Tokujo formally informed Moore on Thursday that he was no longer being considered. Tokujo said that Moore wouldn't back down from his demands.
There had been no movement by the HVCB either, according to Moore.
Tokujo said the final removal of Moore as a candidate was because Moore was sticking to a demand the HVCB couldn't meet. "We would never give anyone, no matter who he is, the power to do what he wants without going through the board," Tokujo said.
Moore said last week's notification that he was no longer on the list freed him to talk publicly about the process.
In the 1970s, Moore held a top sales post with Hilton Hotels in Hawaii. He left to become president of a big local group-tour company, Hawaiian Adventure Tours, and then went back to Hilton. He has been with the Los Angeles bureau since late last year.
Moore said he has been close to Hawaii tourism for 24 years.
He has watched a visitors bureau that, he believes, was not only was micromanaged but also lacked clarity in planning and in carrying out its role. This, he said, frustrated the private sector and brought doubts to legislators.
Paul Casey, who left the HVCB president in March to head Hawaiian Airlines Inc., said that in his 20 months at the bureau's helm he never felt "micro-managed" by the board.
"What I tried to do was build trust between myself and the board. I got to hire and fire who I wanted and set salaries," said Casey, who is now a member of the HVCB board.
"My frustration was more in the system of funding and the answer to that is dedicated funding," he said. Casey has often said that the HVCB's need to go to the Legislature for money is a burden and creates uncertainty that makes it hard to get things done.
Moore acknowledged that the HVCB's dependence on the Legislature's budget process for more than 90 percent of its money makes it very different from the Los Angeles Convention & Visitors Bureau, which gets 80 percent of its money as funding dedicated directly from a hotel room tax.

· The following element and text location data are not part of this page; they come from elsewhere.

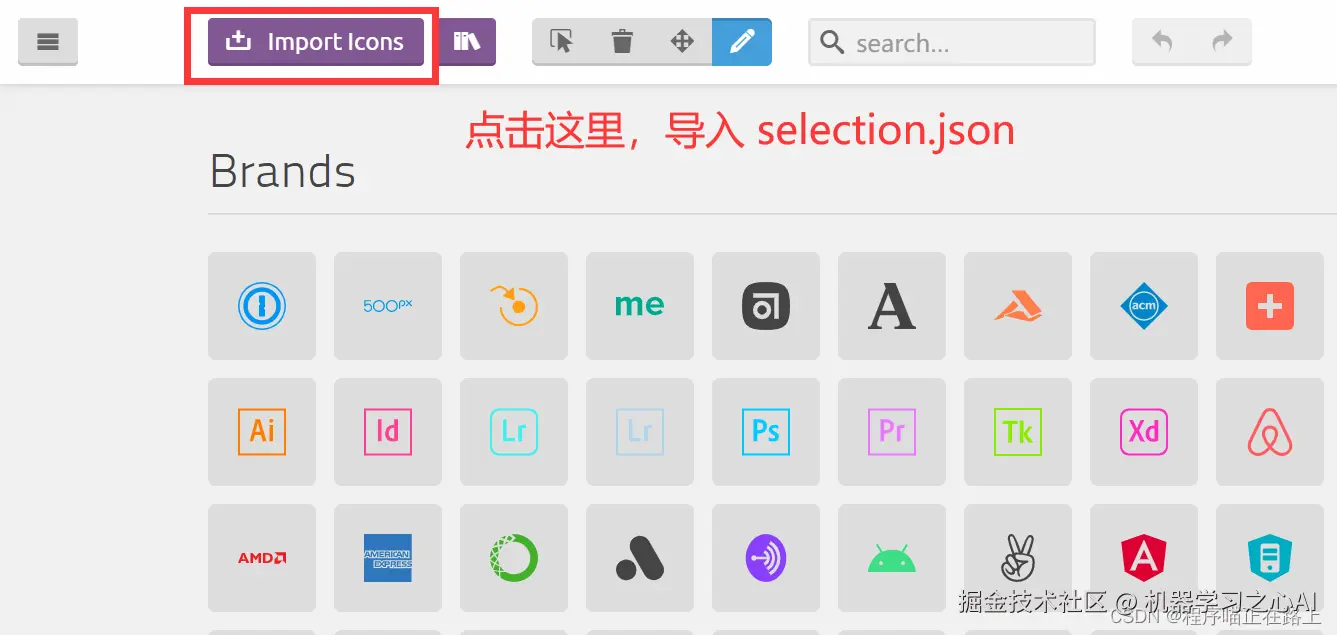The width and height of the screenshot is (1337, 635).
Task: Click the Import Icons button
Action: coord(314,42)
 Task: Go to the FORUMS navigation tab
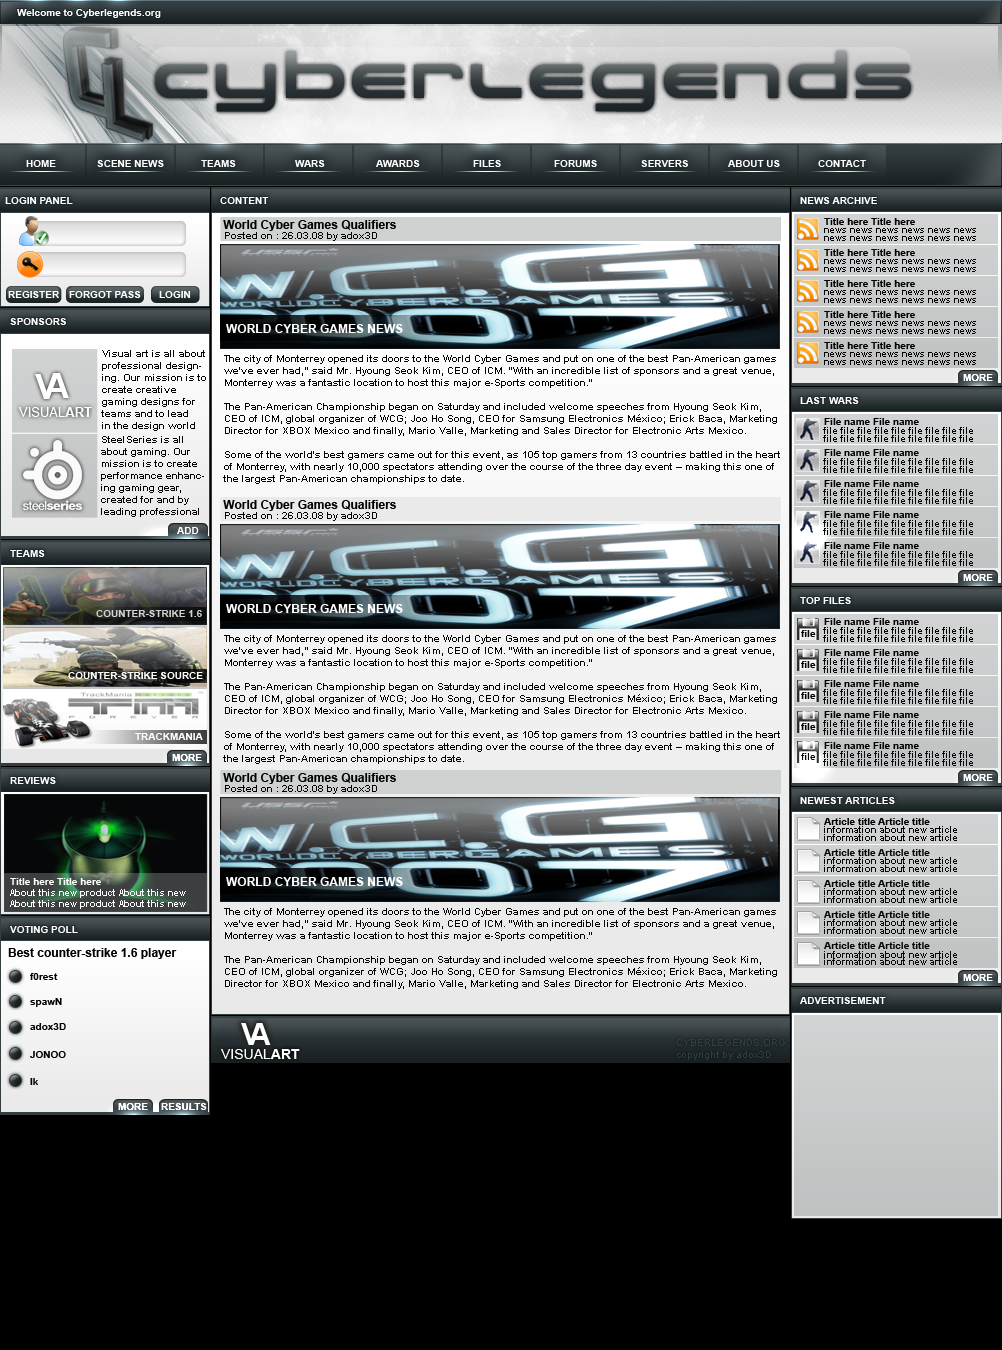pyautogui.click(x=575, y=163)
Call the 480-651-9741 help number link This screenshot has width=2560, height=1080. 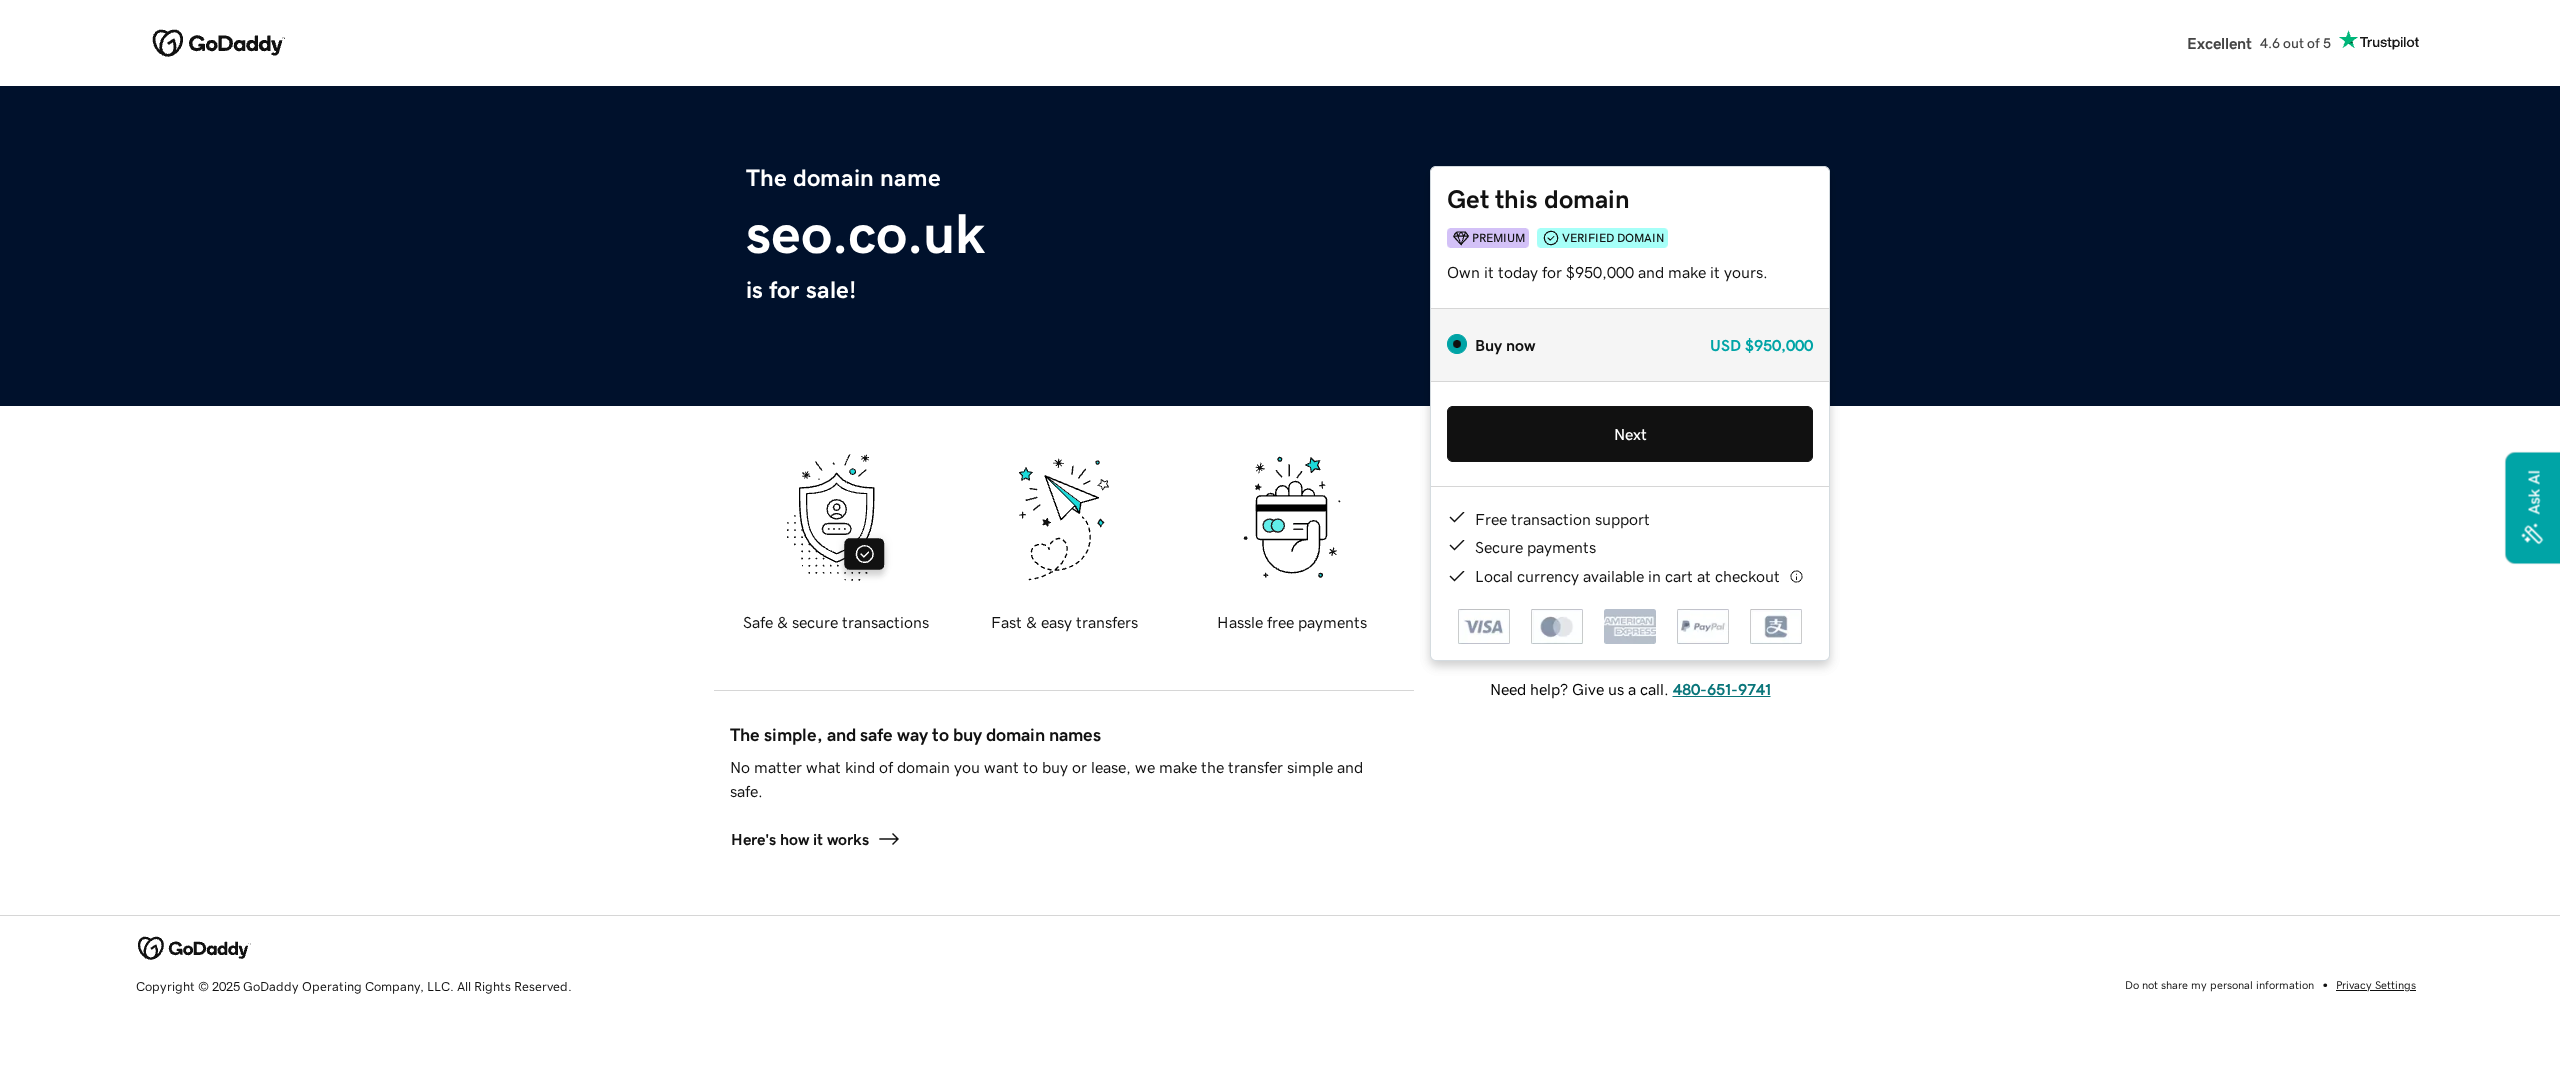pyautogui.click(x=1720, y=689)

Still, he said, the HVCB management was often stymied and that has to change. "They have really put the bureau in handcuffs," Moore said. "It's like, 'we don't trust you.'"
He said he insisted on sole authority for getting and keeping key employees, "obviously with the understanding that I would run all these things by the executive committee and the chairman."

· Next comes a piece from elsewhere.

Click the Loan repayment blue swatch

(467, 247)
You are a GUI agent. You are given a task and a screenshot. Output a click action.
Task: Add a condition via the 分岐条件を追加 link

Moore also said he accepted the $225,000 salary offer even though it was less than what he requested, but he also wanted, in essence, a three-year contract with an 18-month severance deal if the bureau let him go before the end of the contract.
An HVCB source said the board was willing to talk about severance but unwilling to accept Moore's retirement demands.
Moore would not say what that demand was. But, Moore said, pay wasn't as important as the degree of control he demanded, he said.
The HVCB has to enter a "new paradigm" and move away from its traditional role of promoting vacation travel mostly from the West Coast and Japan, he said.
The upcoming opening of the Hawaii Convention Center alone requires that. "In fact, the president of the HVCB may be the toughest bureau job in the country," Moore said, citing the number of new convention centers that are competing with Hawaii's.
Tokujo said he wishes Moore well. "Basically, we tried to work some kind of a deal. We were not able to do it." The selection committee and the board are still working hard to find a president, Tokujo said. The process will remain confidential, he added.
The HVCB has declined to confirm or deny reports of the names of other candidates who may or may not have been in the running.
Candidates that have been widely reported included Tony Vericella, regional head of Budget Rent A Car; John Votsis, Hawaii regional marketing director; Kent Keith, a former director of the state Department of Business, Economic Development & Tourism; and Tom Ocasek, a former executive of Pomare Ltd.
Tokujo, also president of Cove Marketing Inc., said today he has stepped down as interim president to put all his time into finding a permanent chief executive. He had been running the HVCB's daily activities since July 8.
Don Takaki, former chairman of the Convention Center Authority and chairman of Island Movers, has moved into the volunteer interim president position.